> _Exercise instructions_
Reproduce the entries verbatim, starting at the line containing "Minimize the player stats popup" and ending at the line containing "Looking at the screenshot, I should point(423,179).", with both of those lines included.

> _Records shown_

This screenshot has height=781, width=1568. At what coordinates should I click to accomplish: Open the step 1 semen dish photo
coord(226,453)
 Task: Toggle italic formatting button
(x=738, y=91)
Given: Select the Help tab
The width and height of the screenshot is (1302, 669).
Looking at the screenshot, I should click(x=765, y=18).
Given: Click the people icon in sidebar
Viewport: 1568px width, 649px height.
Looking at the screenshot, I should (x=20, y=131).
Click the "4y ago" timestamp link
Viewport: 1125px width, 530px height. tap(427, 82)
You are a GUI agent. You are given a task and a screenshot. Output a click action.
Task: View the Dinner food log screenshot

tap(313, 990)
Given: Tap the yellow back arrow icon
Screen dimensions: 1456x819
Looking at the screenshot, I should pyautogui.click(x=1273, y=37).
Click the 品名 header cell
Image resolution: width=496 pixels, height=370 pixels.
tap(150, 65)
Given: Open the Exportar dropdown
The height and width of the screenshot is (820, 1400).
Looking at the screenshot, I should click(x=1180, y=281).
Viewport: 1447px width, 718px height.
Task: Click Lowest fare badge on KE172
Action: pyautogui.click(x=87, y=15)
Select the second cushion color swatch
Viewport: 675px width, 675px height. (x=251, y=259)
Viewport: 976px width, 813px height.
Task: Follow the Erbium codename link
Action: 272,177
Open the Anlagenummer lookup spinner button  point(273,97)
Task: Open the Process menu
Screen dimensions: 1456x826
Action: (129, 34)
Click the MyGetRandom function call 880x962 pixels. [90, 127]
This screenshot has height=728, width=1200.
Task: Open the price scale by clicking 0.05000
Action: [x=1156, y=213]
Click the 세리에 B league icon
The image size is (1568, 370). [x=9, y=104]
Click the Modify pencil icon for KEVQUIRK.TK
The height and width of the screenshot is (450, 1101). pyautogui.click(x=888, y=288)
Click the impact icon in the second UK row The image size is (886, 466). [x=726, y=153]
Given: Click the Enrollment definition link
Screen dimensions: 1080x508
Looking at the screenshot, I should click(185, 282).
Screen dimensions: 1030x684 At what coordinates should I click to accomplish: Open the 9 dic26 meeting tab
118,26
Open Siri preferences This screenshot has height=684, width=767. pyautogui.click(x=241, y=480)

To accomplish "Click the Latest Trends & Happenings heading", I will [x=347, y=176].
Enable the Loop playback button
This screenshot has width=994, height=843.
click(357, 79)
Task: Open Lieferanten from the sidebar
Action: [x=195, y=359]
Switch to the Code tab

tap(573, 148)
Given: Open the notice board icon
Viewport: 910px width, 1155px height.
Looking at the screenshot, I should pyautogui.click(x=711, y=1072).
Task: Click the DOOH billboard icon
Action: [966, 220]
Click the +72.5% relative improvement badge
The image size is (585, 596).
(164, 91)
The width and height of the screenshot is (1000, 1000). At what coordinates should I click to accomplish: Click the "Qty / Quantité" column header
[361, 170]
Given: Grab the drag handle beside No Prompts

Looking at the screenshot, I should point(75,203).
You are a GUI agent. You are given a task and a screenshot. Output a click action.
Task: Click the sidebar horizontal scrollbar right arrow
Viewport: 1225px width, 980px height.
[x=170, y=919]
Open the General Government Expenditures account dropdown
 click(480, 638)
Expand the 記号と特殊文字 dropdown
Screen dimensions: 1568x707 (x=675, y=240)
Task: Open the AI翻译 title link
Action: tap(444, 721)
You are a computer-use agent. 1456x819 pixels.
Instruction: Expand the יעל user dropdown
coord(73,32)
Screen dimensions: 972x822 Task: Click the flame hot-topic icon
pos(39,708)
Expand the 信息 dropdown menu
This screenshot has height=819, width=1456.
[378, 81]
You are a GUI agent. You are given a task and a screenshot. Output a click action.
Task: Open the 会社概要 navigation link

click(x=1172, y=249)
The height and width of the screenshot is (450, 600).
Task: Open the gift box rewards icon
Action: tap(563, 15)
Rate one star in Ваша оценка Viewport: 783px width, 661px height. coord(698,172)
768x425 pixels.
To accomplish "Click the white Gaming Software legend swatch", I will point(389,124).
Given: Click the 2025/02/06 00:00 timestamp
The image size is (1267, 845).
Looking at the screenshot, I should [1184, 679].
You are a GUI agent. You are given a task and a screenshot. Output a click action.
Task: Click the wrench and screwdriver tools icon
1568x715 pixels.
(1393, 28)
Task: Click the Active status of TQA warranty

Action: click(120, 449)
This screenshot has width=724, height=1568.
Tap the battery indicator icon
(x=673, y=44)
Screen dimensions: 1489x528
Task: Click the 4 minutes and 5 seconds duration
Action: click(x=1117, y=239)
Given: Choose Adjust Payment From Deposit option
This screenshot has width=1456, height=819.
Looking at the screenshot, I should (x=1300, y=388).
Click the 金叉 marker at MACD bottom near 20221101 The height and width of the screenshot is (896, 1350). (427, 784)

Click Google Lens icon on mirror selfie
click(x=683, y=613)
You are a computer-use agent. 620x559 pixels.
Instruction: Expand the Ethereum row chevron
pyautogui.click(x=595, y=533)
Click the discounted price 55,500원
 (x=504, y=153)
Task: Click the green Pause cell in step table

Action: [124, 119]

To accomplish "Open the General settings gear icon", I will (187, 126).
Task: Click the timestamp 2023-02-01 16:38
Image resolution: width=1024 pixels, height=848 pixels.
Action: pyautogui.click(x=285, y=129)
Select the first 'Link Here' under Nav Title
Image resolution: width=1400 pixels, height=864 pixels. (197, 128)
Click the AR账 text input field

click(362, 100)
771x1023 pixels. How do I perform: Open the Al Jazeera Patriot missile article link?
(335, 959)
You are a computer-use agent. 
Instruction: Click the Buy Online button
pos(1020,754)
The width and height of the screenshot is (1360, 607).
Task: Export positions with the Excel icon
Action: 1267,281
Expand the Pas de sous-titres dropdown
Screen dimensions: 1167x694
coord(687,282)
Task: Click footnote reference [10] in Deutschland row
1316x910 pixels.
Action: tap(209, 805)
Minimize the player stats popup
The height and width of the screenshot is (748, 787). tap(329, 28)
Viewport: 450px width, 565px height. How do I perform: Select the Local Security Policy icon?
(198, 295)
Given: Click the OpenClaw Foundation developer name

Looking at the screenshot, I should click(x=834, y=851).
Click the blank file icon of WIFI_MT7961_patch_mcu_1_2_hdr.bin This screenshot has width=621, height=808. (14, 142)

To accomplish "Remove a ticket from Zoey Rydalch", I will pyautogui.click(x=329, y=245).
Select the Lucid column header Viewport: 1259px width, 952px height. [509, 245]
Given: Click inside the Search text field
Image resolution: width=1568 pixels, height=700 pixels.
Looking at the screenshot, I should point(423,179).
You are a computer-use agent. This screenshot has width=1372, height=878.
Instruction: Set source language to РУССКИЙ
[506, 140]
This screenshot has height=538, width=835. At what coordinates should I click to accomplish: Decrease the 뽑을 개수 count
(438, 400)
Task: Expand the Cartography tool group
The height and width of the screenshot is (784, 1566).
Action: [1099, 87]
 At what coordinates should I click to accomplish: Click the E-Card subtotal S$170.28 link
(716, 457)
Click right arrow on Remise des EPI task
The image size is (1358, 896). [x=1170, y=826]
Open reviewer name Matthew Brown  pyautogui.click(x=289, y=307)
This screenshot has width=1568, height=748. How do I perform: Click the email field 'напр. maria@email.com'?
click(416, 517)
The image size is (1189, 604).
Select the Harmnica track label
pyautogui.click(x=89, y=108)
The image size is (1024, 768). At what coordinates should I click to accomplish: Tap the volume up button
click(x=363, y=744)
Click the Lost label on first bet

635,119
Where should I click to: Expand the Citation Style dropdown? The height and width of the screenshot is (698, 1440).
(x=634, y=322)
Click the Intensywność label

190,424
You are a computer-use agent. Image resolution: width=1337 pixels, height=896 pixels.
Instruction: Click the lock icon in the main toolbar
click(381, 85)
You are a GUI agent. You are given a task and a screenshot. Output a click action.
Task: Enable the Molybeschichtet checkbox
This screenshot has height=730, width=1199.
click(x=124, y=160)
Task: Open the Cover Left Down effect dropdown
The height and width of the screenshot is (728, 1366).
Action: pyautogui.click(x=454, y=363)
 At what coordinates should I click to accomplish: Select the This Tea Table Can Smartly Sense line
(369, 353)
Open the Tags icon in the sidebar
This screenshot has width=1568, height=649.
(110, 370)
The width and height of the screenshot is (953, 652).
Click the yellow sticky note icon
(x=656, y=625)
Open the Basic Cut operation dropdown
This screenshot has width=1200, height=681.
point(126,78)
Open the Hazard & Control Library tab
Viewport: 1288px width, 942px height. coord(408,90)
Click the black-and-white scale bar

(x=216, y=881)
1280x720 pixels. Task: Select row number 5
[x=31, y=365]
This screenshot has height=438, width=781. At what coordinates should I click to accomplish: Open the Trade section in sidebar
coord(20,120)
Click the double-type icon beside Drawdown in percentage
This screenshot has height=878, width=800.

> _Exercise answer_
Minimize the player stats popup
The height and width of the screenshot is (748, 787). tap(329, 28)
Viewport: 450px width, 565px height. How do I perform: Select the Local Security Policy icon?
(198, 295)
Given: Click the OpenClaw Foundation developer name

Looking at the screenshot, I should click(x=834, y=851).
Click the blank file icon of WIFI_MT7961_patch_mcu_1_2_hdr.bin This screenshot has width=621, height=808. (14, 142)

To accomplish "Remove a ticket from Zoey Rydalch", I will pyautogui.click(x=329, y=245).
Select the Lucid column header Viewport: 1259px width, 952px height. [509, 245]
Given: Click inside the Search text field
Image resolution: width=1568 pixels, height=700 pixels.
Looking at the screenshot, I should point(423,179).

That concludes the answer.